What’s your process as an actor?
Probably I am more inclined towards method acting (not the extreme form though). I need to think and understand the character. I need to believe to some extent that I am that person. With theatre, you must be physically agile, rehearse like crazy and know that if you slip, you are gone. Theatre is so dramatic, but the core remains the same. Even after the shoot, it lingers on. That is the hardest part.
Did it take time to slip into the character of June?
The character was with me for two years, it was right there on my bedside table. I tried to change myself. Every time I sweated out at the gym, I knew I was doing it for June. The kind of metre you want to catch was another aspect; there’s a metre for bubbliness and maturity also. Finally, the best thing is to follow your director, no one understands her better. The reactions to my co-stars were very important; I needed to believe that Joju Chettan (the actor who plays her father) is my father, otherwise it would affect my reactions. The newcomers and seasoned actors were amazing.

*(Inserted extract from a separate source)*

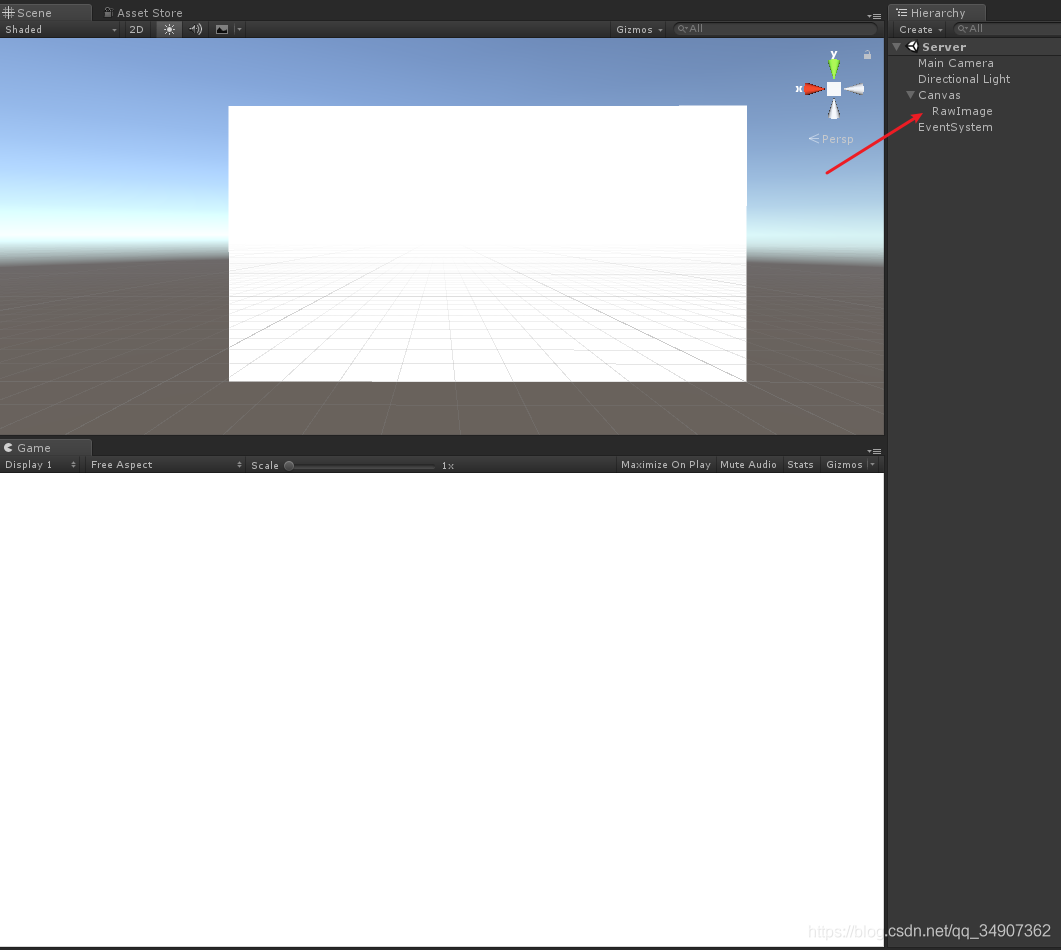Click the Stats button in Game view
1061x950 pixels.
coord(800,465)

Elli was annoying, nagging, silly, lovable. It wasn’t a typical celluloid female sketch nor an easy character to like. What excited and worried you about her?

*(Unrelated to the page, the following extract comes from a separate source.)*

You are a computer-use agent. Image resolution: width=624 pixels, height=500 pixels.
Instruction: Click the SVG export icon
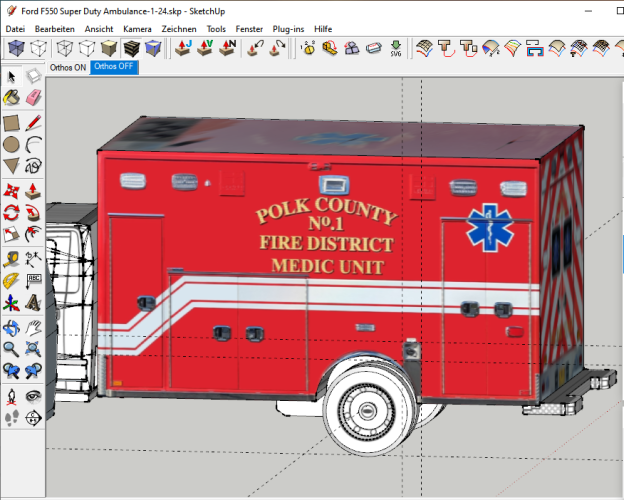396,48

I had a lot of conflicts with her as I felt irritated with her on so many levels. 'Can I please be a little more pleasant now?' I would ask the director. Honestly, I was sure people would smirk and hoot at her, especially during the scenes where she drinks beer and showers abuses. But my judgement was completely wrong. The initial scenes were hard, where she constantly follows him, questioning her own self-worth in the process, as I am nothing like that. After the interval, I started liking her a bit.
Considering the kind of discourses on social media about sexism and misogyny in cinema, are you more careful about what your character depicts on screen?
As a representative of a gender identity, you have to be responsible, regardless of what is being written. Your opinion shouldn’t be based on someone else’s, like watching biased news channels. It’s important to show the atrocities that happen in society, but it’s also about how the character justifies their act. If a man stalks a woman, as long as you don’t show it as a heroic act, and instead say that it’s wrong, it’s fine. Romanticising it is not okay.
Nimisha Sajayan recently said after #MeToo movement, she felt exploitation in cinema has drastically come down. Have you felt that?
So far in my career, I haven’t been subjected to the casting couch. Having said that, I am also not denying that it doesn’t happen. Just because I am safe, doesn’t mean the rest are. I think this is the right time to come out and call out such people. The more they come out, the less it will happen. It’s amazing to hear these stories and you should listen and trust them even if they have taken 10 years to come out. I don’t think the timeline matters. Of course, it can also be easily misused. So, one needs to be careful before using the hashtag as a lot of lives are also at stake.
Who are the female characters in cinema that inspired you?
The bullet-riding, tattoo-sporting, jacketed woman is not my idea of a bold character. Revathy throwing her anklets and saying you don’t define my dancing abilities or my future in Devasuram, what Clara did in Thoovanathumbikal, which makes a man go like, ‘What?!’—that’s bold. All Padmarajan and Bharathan films which explored the innate strength of a woman have such characters. Nowadays, I think Syam Pushkaran’s scripts have women with strength of character. I was floored by the female characters in Kumbalangi Nights, Mayaanadhi and Thondimuthalum Driksakshiyum.
What was the big change that came from the Kerala State Award for Best Actress?
Apart from adding more beauty to my glass shelf, you mean? It reinstated belief in my career choice. And a lot of people realised my name was Rajisha and not Elli.